Ostensibly under discussion Tuesday night was the most-effective and worst-named City Hall program known as the Average Unit-Size Density (AUD) Incentive Program. The program was hatched three years ago ​— ​on a limited, experimental basis ​— ​to provide the necessary catnip to induce private developers to build rental housing, which they had steadfastly refused to do for 50 years. Planners hoped the program might generate 250 units over eight years. The package of inducements ​— ​greater housing densities allowed, fewer parking spaces required, and less bureaucratic oversight imposed ​— ​has proved to be a methamphetamine-Viagra cocktail for private developers. Already built or under construction are 150 units, already approved are 203 more, and pending are 430. Not everyone, however, thinks twitchy guys sporting bad teeth, bad skin, and four-hour erections are necessarily all that attractive. It certainly hasn’t helped that the first AUD project ever built ​— ​the 89-unit Marc located at State and La Cumbre ​— ​boasts $2,900 rents for one-bedroom, 646-square-foot apartments. Even by Santa Barbara standards, that’s shocking. Nor has it helped that another AUD ​— ​located on the 500 block of Garden Street ​— ​has been converted to vacation rentals. Or that the developers who got 33 AUD units proposed behind the Arlington Theatre now want to convert 10 to hotel rooms.

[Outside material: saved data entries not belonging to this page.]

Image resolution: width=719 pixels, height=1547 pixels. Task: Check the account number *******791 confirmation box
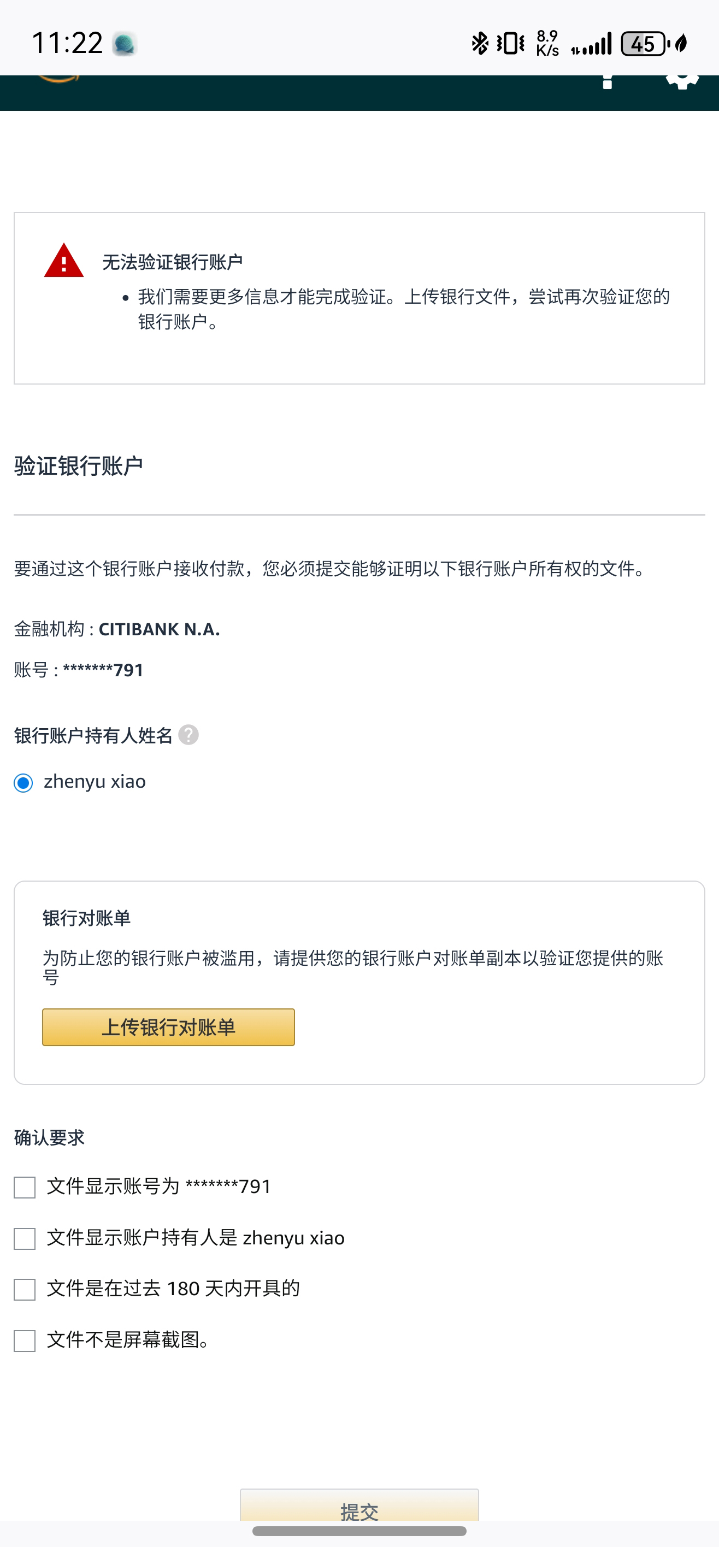[x=25, y=1187]
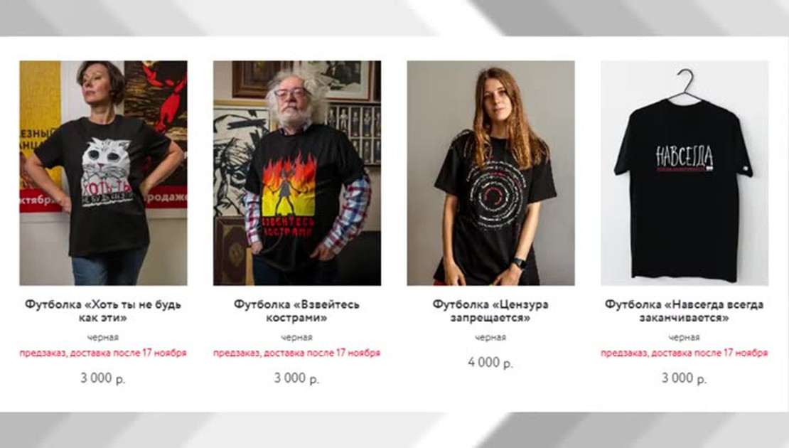789x448 pixels.
Task: Click «черная» color label under «Цензура запрещается»
Action: (490, 337)
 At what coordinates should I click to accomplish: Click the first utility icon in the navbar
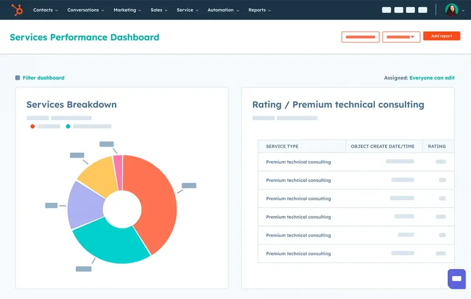[386, 10]
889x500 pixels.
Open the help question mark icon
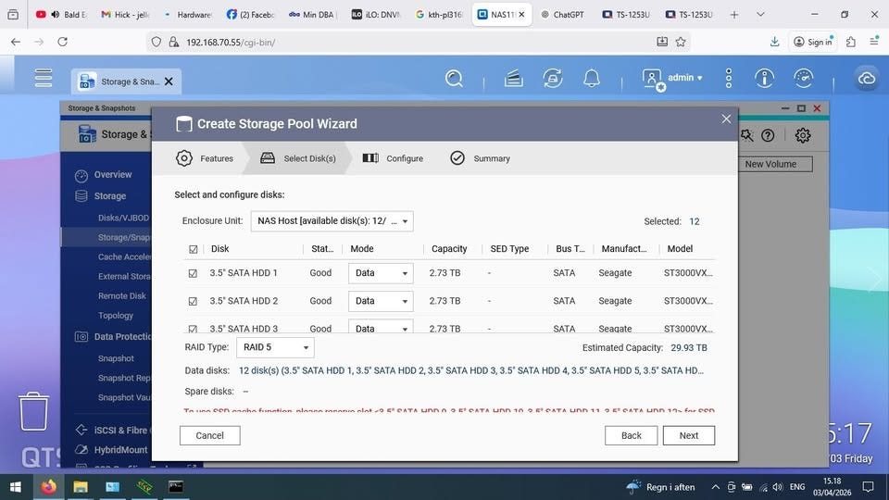click(x=768, y=135)
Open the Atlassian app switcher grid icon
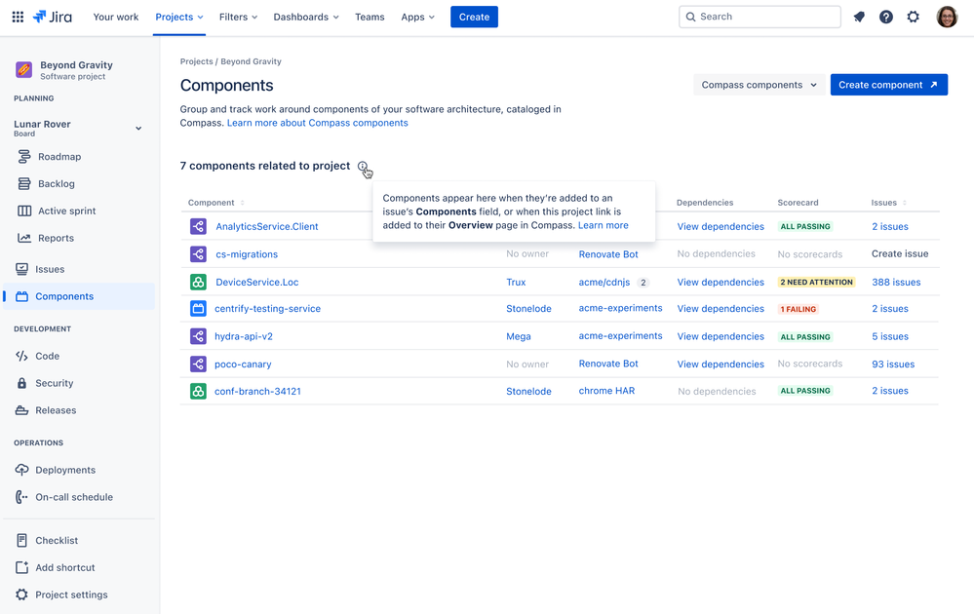This screenshot has height=614, width=974. 18,16
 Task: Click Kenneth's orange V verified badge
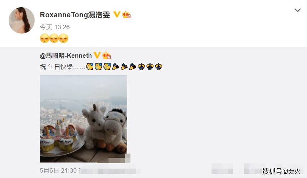pyautogui.click(x=97, y=55)
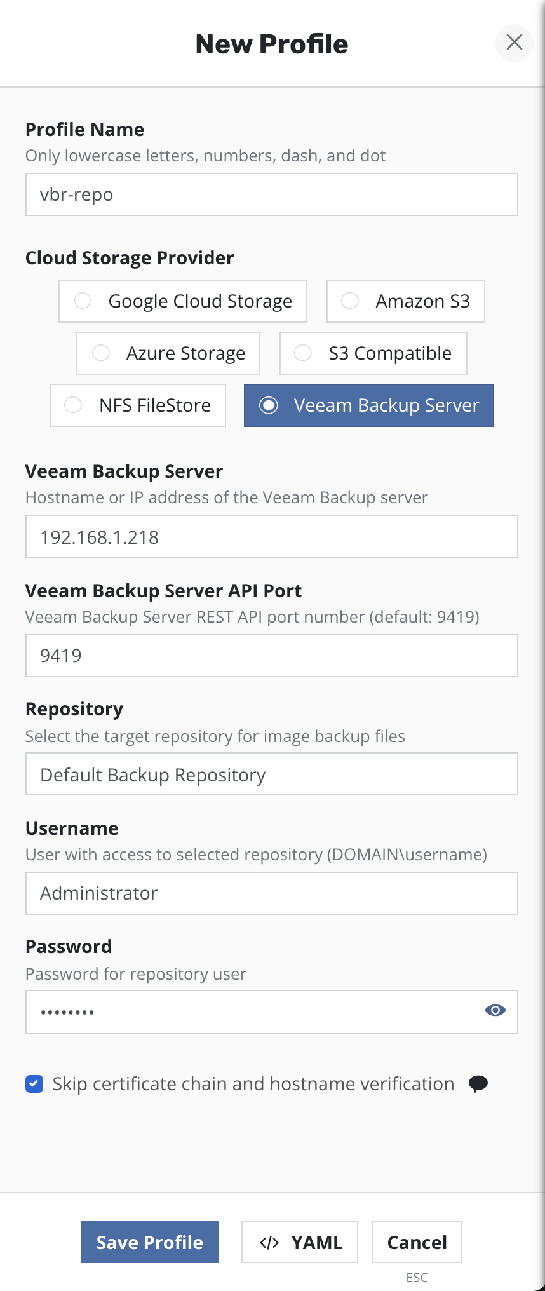This screenshot has height=1291, width=545.
Task: Cancel the new profile creation
Action: coord(417,1243)
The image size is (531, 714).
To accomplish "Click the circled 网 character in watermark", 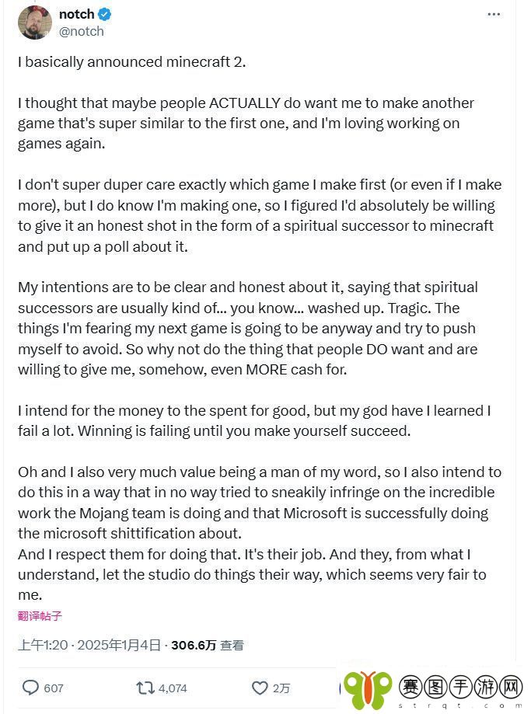I will click(x=512, y=687).
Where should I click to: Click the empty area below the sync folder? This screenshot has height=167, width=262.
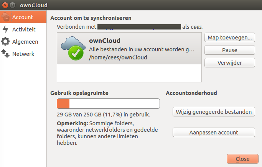(129, 73)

These are serious problems. They do not qualify, however, as an emergency. The real crisis is lack of affordable housing. What we don’t need right now is an emergency moratorium to shut down the AUD program, as councilmembers Dominguez and White have proposed. Instead, we need to whack that very successful program into shape.

If we want more affordable units, adopt new, inclusionary housing-condition laws stipulating that a percentage of all AUD units be rented to people making 80-120 percent average median income, the so-called “missing middle.” Right now, the program targets households earning way more than that ​— ​$93,000-$150,000. This seems like a simple solution. Likewise, if it doesn’t make sense to require only one parking space for three-bedroom units, that too can be fixed. It’s not rocket science. Don’t pull the plug. When it comes to plugging a serious loophole that allows AUD projects to convert into vacation rentals, maybe some legal rocket science will be required. City Attorney Ariel Calonne may not be a rocket scientist, but according to comments made Tuesday night, he reportedly is the next best thing, a super-genius.